8504. Sum of Digits

Sum of Digits

  Having watched the last Harry Potter film, little Gerald also decided to practice magic. He found in his father's magical book a spell that turns any number in the sum of its digits. At the moment Gerald learned that, he came across a number n. How many times can Gerald put a spell on it until the number becomes one-digit?

Input

  The first line contains the only integer n (0≤n≤101000000). It is guaranteed that n doesn't contain any leading zeroes.

Output

  Print the number of times a number can be replaced by the sum of its digits until it only contains one digit.

Examples
Input
  0
Output
  0
Input
  10
Output
  1
Input
  991
Output
  3
Note

  In the first sample the number already is one-digit − Herald can't cast a spell.

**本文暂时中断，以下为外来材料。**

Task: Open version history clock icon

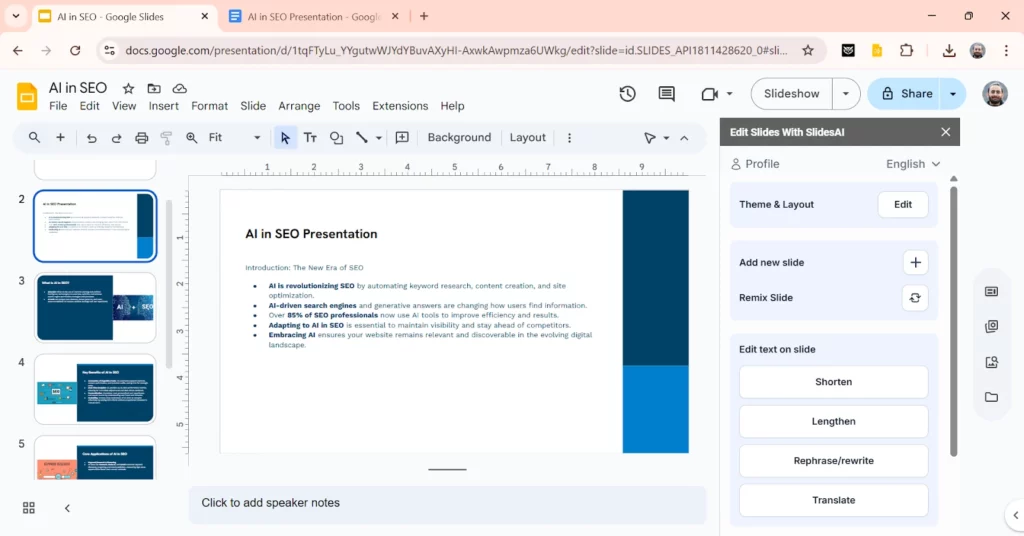Action: click(627, 94)
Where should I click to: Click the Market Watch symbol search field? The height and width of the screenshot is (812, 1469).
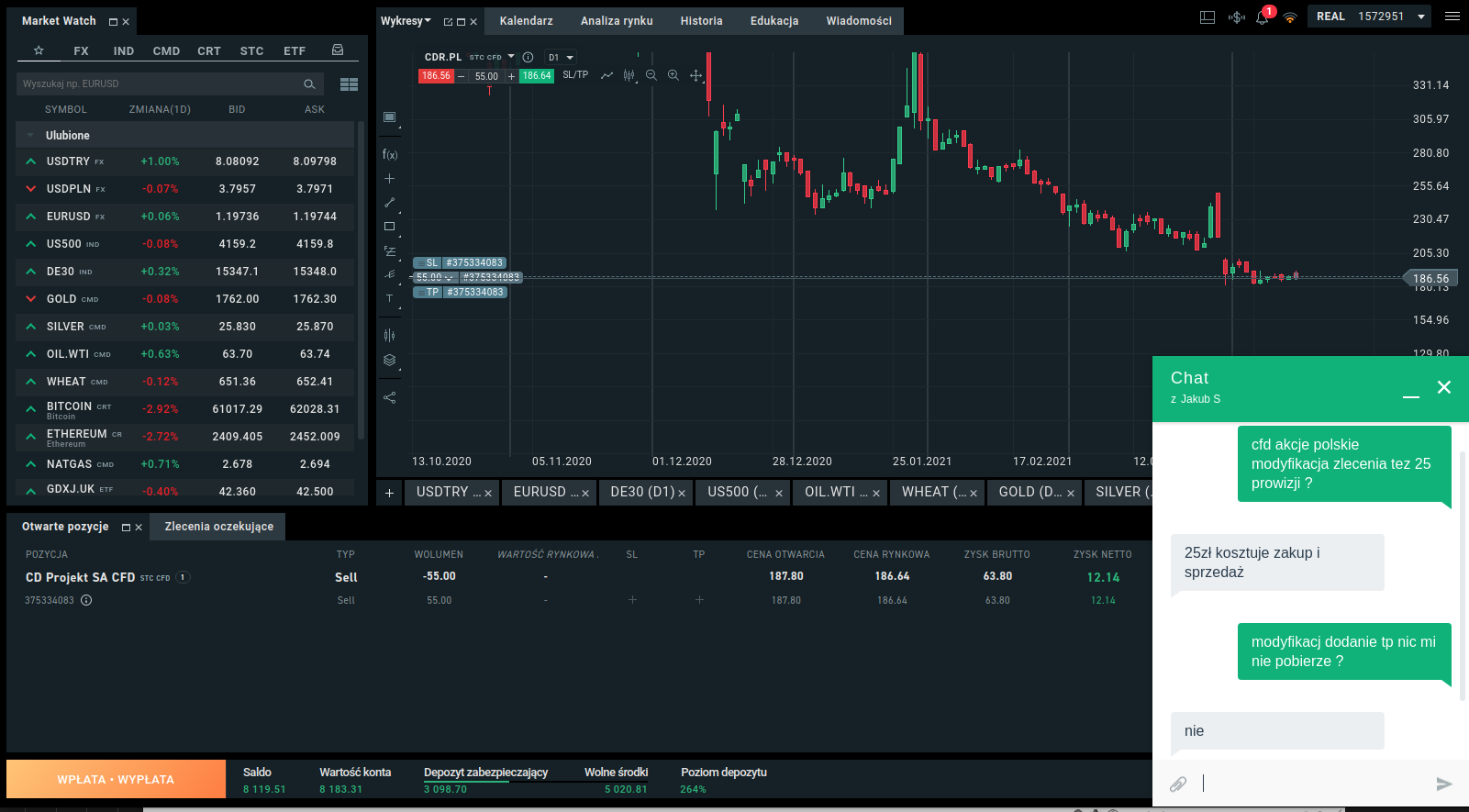161,83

  The second test contains number 10. After one casting of a spell it becomes 1, and here the process is completed. Thus, Gerald can only cast the spell once.

  The third test contains number 991. As one casts a spell the following transformations take place: 991→19→10→1. After three transformations the number becomes one-digit.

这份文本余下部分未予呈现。